Sub-project A.3

Human Rights Transformations of German Migration Law

The project examines the scope, forms, and consequences of the expansion of human rights discourse in German migration law. This is the branch of the German legal system that deals with the admission to the territory, the determination of the residence status, the right to asylum, social benefits for asylum seekers and persons with toleration status (Duldung), and with the integration and naturalization of immigrants. The project examines the extent to which the reception of international law in legislation and jurisprudence, as well as the practice of legal interventions by non-governmental organizations, has led to a human rights transformation of German migration law since 1993, the year in which its constitutional basis was last amended. At the same time, the project contrasts the process of “humanrightization” (Vermenschenrechtlichung) with the often substantively parallel processes of constitutionalization and Europeanization as well as with contrary developments such as a securitization of migration law. The project aims to shed light on the dynamics and (in)simultaneities of a transformation towards a rights-based migration law, the roles of state and civil society actors, and a possible linking of counter-discourses to a tradition of immigration policing that was believed to have been interrupted.

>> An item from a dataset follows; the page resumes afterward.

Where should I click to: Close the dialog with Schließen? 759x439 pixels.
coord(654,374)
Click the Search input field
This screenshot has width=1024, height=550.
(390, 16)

The focus is on the argumentation with human rights in legal, including politico-legal, discourses. In the project, the legal doctrinal method, which is often decisive in this respect, will be combined with quantitative and qualitative research methods from social sciences. In concrete terms, documents relevant to migration law from federal legislation and the jurisprudence of supreme federal courts will first be evaluated. These include laws from the 12th to 20th legislative periods of the German Bundestag, expert opinions and expert hearings of NGOs in the Committee on Internal Affairs of the Bundestag, decisions of the Federal Constitutional Court, the Federal Administrative Court, and the Federal Social Court, as well as briefs that can be assigned to strategic litigation. The corresponding corpuses are first quantitatively indexed with a computer-assisted full text search based on the mention of human rights norms. Quantitatively salient cases are subsequently extracted and evaluated in depth by a structuring qualitative content analysis.